I proposed something similar, but I prefer your early return which is 
clearer:
https://lore.kernel.org/qemu-devel/xlk2pspyo4gwguxopm6k534nzjei5y3m6zbh2l6dagmuwpamtk@dtkgca6yppce/

Thanks,
Stefano

>
>Kevin
>
>diff --git a/hw/net/vhost_net.c b/hw/net/vhost_net.c
>index e8e1661646..fb6d13bd69 100644
>--- a/hw/net/vhost_net.c
>+++ b/hw/net/vhost_net.c
>@@ -543,6 +543,10 @@ int vhost_set_vring_enable(NetClientState *nc, int enable)
>
>     nc->vring_enable = enable;
>
>+    if (nc->info->type == NET_CLIENT_DRIVER_VHOST_VDPA) {
>+        return 0;
>+    }
>+
>     if (vhost_ops && vhost_ops->vhost_set_vring_enable) {
>         return vhost_ops->vhost_set_vring_enable(&net->dev, enable);
>     }
>
Jason Wang Feb. 8, 2024, 7:02 a.m. UTC | #15
On Wed, Feb 7, 2024 at 4:47 PM Stefano Garzarella <sgarzare@redhat.com> wrote:
>
> On Wed, Feb 07, 2024 at 11:17:34AM +0800, Jason Wang wrote:
> >On Tue, Feb 6, 2024 at 4:31 PM Stefano Garzarella <sgarzare@redhat.com> wrote:
> >>
> >> On Tue, Feb 06, 2024 at 10:47:40AM +0800, Jason Wang wrote:
> >> >On Mon, Feb 5, 2024 at 6:51 PM Stefano Garzarella <sgarzare@redhat.com> wrote:
> >> >>
> >> >> On Fri, Feb 02, 2024 at 02:25:21PM +0100, Kevin Wolf wrote:
> >> >> >VDUSE requires that virtqueues are first enabled before the DRIVER_OK
> >> >> >status flag is set; with the current API of the kernel module, it is
> >> >> >impossible to enable the opposite order in our block export code because
> >> >> >userspace is not notified when a virtqueue is enabled.
> >> >
> >> >Did this mean virtio-blk will enable a virtqueue after DRIVER_OK?
> >>
> >> It's not specific to virtio-blk, but to the generic vdpa device we have
> >> in QEMU (i.e. vhost-vdpa-device). Yep, after commit
> >> 6c4825476a4351530bcac17abab72295b75ffe98, virtqueues are enabled after
> >> DRIVER_OK.
> >
> >Right.
> >
> >>
> >> >Sepc is not clear about this and that's why we introduce
> >> >VHOST_BACKEND_F_ENABLE_AFTER_DRIVER_OK.
> >>
> >> Ah, I didn't know about this new feature. So after commit
> >> 6c4825476a4351530bcac17abab72295b75ffe98 the vhost-vdpa-device is not
> >> complying with the specification, right?
> >
> >Kind of, but as stated, it's just because spec is unclear about the
> >behaviour. There's a chance that spec will explicitly support it in
> >the future.
> >
> >>
> >> >
> >> >>
> >> >> Yeah, IMHO the VDUSE protocol is missing a VDUSE_SET_VQ_READY message,
> >> >
> >> >I think you meant when VHOST_BACKEND_F_ENABLE_AFTER_DRIVER_OK is
> >> >negotiated.
> >>
> >> At this point yes. But if VHOST_BACKEND_F_ENABLE_AFTER_DRIVER_OK is not
> >> negotiated, should we return an error in vhost-vdpa kernel module if
> >> VHOST_VDPA_SET_VRING_ENABLE is called when DRIVER_OK is already set?
> >
> >I'm not sure if this can break some setups or not. It might be better
> >to leave it as is?
>
> As I also answered in the kernel patch, IMHO we have to return an error,
> because any setups are broken anyway (see the problem we're fixing with
 is > this patch),

For VDUSE probably yes, but not for other parents. It's easy to
mandate on day 0 but might be hard for now.
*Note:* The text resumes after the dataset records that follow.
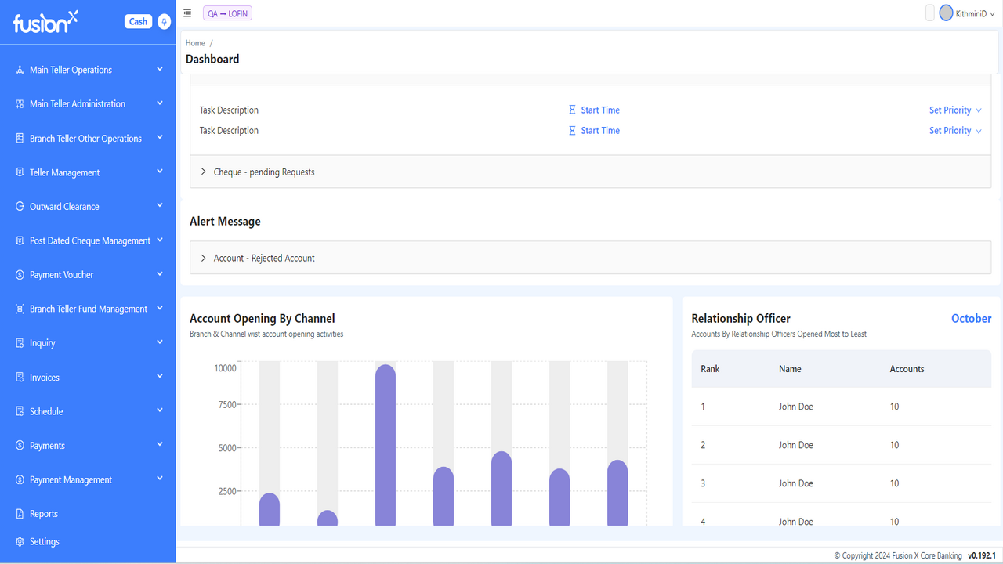Click the Reports icon in sidebar
Viewport: 1003px width, 564px height.
pyautogui.click(x=18, y=513)
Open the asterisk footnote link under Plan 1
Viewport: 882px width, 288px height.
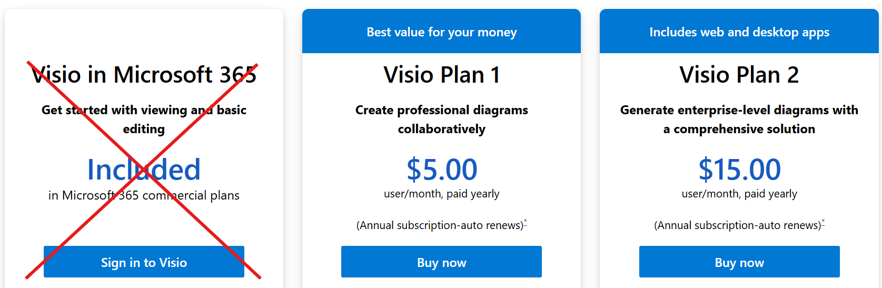[x=526, y=223]
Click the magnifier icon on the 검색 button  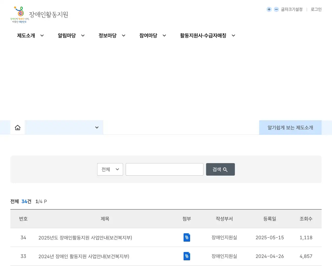(225, 169)
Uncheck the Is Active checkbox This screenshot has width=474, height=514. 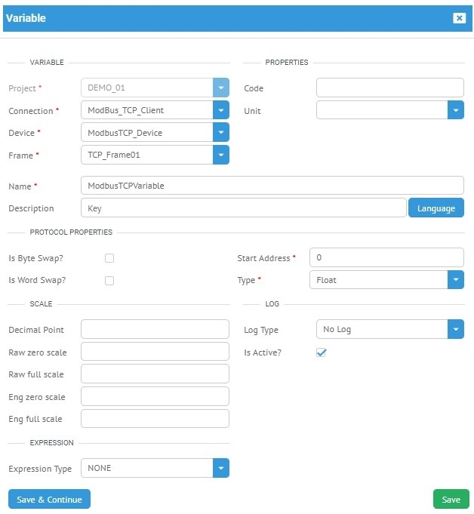[321, 352]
For mlx5e, it supports the semantic
VHOST_BACKEND_F_ENABLE_AFTER_DRIVER_OK even before the feature bit is
introduced.

And we don't do other checks like for example setting vq address, size
after DRIVER_OK.

We can hear from others.

> so at this point it's better to return an error, so they
> don't spend time figuring out why the VDUSE device doesn't work.
>
> >
> >Without VHOST_BACKEND_F_ENABLE_AFTER_DRIVER_OK, we don't know if
> >parent support vq_ready after driver_ok.
>
> So we have to assume that it doesn't support it, to be more
> conservative, right?
>
> >With VHOST_BACKEND_F_ENABLE_AFTER_DRIVER_OK, we know parent support
> >vq_ready after driver_ok.
> >
> >>
> >> >If this is truth, it seems a little more complicated, for
> >> >example the get_backend_features needs to be forward to the userspace?
> >>
> >> I'm not understanding, don't we already have VHOST_GET_BACKEND_FEATURES
> >> for this? Or do you mean userspace on the VDUSE side?
> >
> >Yes, since in this case the parent is in the userspace, there's no way
> >for VDUSE to know if user space supports vq_ready after driver_ok or
> >not.
> >
> >As you may have noticed, we don't have a message for vq_ready which
> >implies that vq_ready after driver_ok can't be supported.
>
> Yep, I see.
>
> >
> >>
> >> >This seems suboptimal to implement this in the spec first and then we
> >> >can leverage the features. Or we can have another parameter for the
> >> >ioctl that creates the vduse device.
> >>
> >> I got a little lost, though in vhost-user, the device can always expect
> >> a vring_enable/disable, so I thought it was not complicated in VDUSE.
> >
> >Yes, the problem is assuming we have a message for vq_ready, there
> >could be  a "legacy" userspace that doesn't support that.  So in that
> >case, VDUSE needs to know if the userspace parent can support that or
> >not.
>
> I think VDUSE needs to negotiate features (if it doesn't already) as
> vhost-user does with the backend. Also for new future functionality.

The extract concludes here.